▸ SOURCE EXCERPT
* * * * * * * * *
We'll go next to the side of Kannan Venkateshwar with Barclays.

Kannan Venkateshwar - Barclays Capital, Research Division

Just a couple of questions. The first is on the Venezuela exchange rate. And I think a lot of companies have most of the SICAD II rate, and I wanted to figure out what's -- how you're thinking about the exchange rate there and what the impact might be if you move to SICAD II. And secondly, from a U.S. domestic perspective, I know there are a lot of moving variables, and this may be slightly difficult, but is it possible to quantify the impact of the programming dispute that DISH had on the net add number that you guys ended up with?

Michael D. White

Sure, Kannan. I'm going to ask Pat Doyle because, obviously, we discussed with our auditors the whole question of Venezuela. And by the way, I might point out, guys, that is why we have gone out of our way to disclose as much as possible to you what the revenues and profits are in Venezuela, so you can put whatever rate on it you want. But Pat, why don't you talk about some of the accounting procedures...
* * * * * * * * *
Word and element location data:

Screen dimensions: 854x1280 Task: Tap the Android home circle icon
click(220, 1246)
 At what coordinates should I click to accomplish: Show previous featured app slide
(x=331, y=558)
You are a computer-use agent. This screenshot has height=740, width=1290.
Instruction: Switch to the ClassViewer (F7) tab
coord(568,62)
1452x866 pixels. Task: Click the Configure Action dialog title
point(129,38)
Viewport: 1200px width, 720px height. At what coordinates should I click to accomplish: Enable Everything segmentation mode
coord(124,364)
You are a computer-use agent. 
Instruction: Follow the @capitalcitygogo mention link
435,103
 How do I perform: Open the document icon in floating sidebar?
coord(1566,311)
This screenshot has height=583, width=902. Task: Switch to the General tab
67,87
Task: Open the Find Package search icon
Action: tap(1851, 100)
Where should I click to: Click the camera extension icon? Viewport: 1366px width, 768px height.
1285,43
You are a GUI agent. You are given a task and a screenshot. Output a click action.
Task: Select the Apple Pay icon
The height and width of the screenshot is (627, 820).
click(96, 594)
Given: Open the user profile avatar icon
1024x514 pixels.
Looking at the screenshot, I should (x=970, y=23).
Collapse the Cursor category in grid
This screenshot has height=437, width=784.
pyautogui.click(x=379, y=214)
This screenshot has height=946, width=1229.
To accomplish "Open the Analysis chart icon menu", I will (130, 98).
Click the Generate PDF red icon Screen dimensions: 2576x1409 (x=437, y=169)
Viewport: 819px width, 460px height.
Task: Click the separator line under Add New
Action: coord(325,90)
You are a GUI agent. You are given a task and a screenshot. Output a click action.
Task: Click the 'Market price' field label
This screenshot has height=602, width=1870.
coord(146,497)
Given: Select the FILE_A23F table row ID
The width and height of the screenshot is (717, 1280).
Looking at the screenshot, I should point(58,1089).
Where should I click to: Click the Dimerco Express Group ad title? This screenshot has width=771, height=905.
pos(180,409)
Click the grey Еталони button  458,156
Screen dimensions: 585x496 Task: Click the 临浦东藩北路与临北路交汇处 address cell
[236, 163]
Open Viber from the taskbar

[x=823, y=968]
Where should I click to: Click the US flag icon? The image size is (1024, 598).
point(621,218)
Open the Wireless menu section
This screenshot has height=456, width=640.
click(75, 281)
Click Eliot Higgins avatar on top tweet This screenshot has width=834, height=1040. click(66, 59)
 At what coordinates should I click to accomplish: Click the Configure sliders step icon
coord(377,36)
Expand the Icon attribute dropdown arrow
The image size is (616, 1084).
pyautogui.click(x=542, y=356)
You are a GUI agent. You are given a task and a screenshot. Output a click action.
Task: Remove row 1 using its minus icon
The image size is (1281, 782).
* * * * * * * * *
▸ TASK LIST
#1 In the call transcript, whom does Michael D. White ask to take the Venezuela exchange rate question?
#2 Carry on with the call transcript from the point where the text stops.
None of the entries are needed.

▸ ANSWER LIST
#1 Pat Doyle.

#2
Patrick T. Doyle

Yes, so I mean, as you know, there's 3 rates, and there have been 3 rates for a while in Venezuela. There's the official rate, which we haven't really been able to take advantage of in any exchange. The SICAD rate, which we have had modest amounts that we have exchanged there. And then until about a week ago, there was a SICAD II rate, which was supposed to be more kind of an open market, but it was very thin in the amount of activity there. So Venezuela has now effectively eliminated the SICAD II rate and substituted it with, again, something that they're calling an open market rate, it's not clear how much volume or how much activity, what the rate would be there. So we continue to evaluate it. We continue to discuss with our auditors and also look at other multinationals that are in Venezuela. For us today, we think the SICAD rate is still the best rate. And like I said, even if some of the companies that have gone to SICAD II, and now where there really isn't a SICAD II, it's probably going to create a little bit of angst with other companies. But be assured that we continue -- this is a topic that's right at the top of our list, and both us and our audit committee and our auditors, we're constantly monitoring this. But for now, we believe that the SICAD 1 is the best rate for us.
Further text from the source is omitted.